A quel moment est décidé l’entrée en enfer et au Paradis ? L’enfer n’est pas aussi dangereux que la mort. Au moment de mourir même, le sort est décidé même si une personne a passé toute sa vie à adorer Allah (swt). Même si une personne a passé sa vie à pécher, mais au moment de mourir, il peut être décidé qu’elle aille au Paradis si elle meurt avec la foi. Elle passera certainement par des épreuves dans l’au-delà, mais sa destination sera le Paradis.

Ayatullah Muhammadi Rey raconte qu’Imam Khomeini aimait beaucoup son petit-fils Sayed Ali. Avant que débute son Sakharaat al Maut, il a demandé à ce que son petit-fils sorte de sa chambre et aille loin de lui pendant qu’il agonisait. Il a demandé également à ce que son petit-fils prie et demande le Isteghfaar pour lui. Les gens se sont étonnés, il leur a dit :

     J’aime beaucoup mon petit-fils, je ne veux pas que shaytan se sert de mon amour pour lui, met ma foi en danger et me fait prendre une mauvaise décision.

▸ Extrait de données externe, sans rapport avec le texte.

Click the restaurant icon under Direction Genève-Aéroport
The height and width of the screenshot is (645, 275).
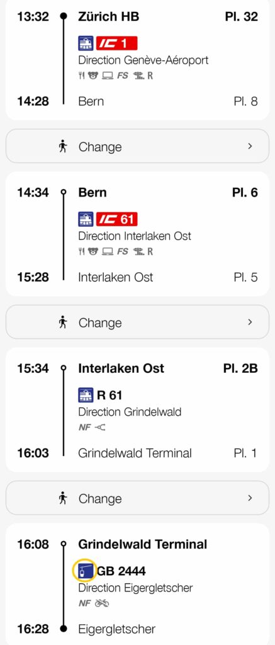[81, 76]
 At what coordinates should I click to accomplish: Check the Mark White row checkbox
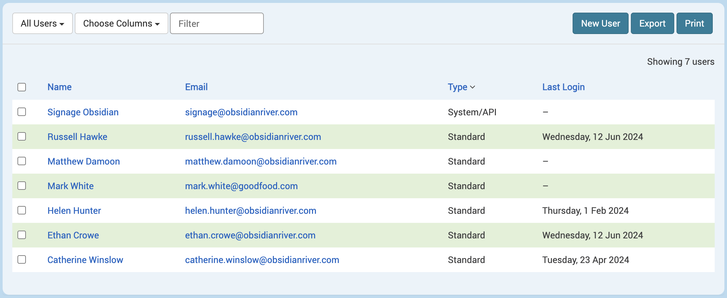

Prenons un exemple, j’ai un petit enfant de cinq ans qui est debout sur la route. De loin, je lui demande de ne pas traverser car les voitures sont en train de circuler. Je vais aller le chercher et à ce moment, l’ange de la mort vient en face de moi pour enlever mon âme. Quelle serait ma réaction à ce moment ? Je lui dirais :

     Je suis d’accord, je ne veux plus vivre. Donne-moi juste deux minutes pour que je puisse sauver mon fils !

Je vois en face de moi, la voiture arriver et si l’ange de la mort ne m’accorde pas deux minutes, mon enfant mourra. Mais l’ange de la mort refuse. Je demande à Allah (swt) de me donner ces deux minutes, mais Il ne veut pas.

A ce moment, apparaît Shaytan. Il me dit :

     Si ta maman était là et si tu lui avais demandé deux minutes pour sauver cet enfant, te les aurait-elle données ?

     Oui, elle m’aurait donné ces deux minutes…

     Mais alors, comment peux-tu dire qu’Allah (swt) est le Plus Miséricordieux !

Il nous posera ce genre de questions qui nous fera douter de notre foi.

Soyons prêts à chaque moment, à chaque situation à rencontrer l’ange de la mort. Il utilisera notre plus forte faiblesse pour déséquilibrer notre foi et ce moment déterminera de notre sort dans l’au-delà.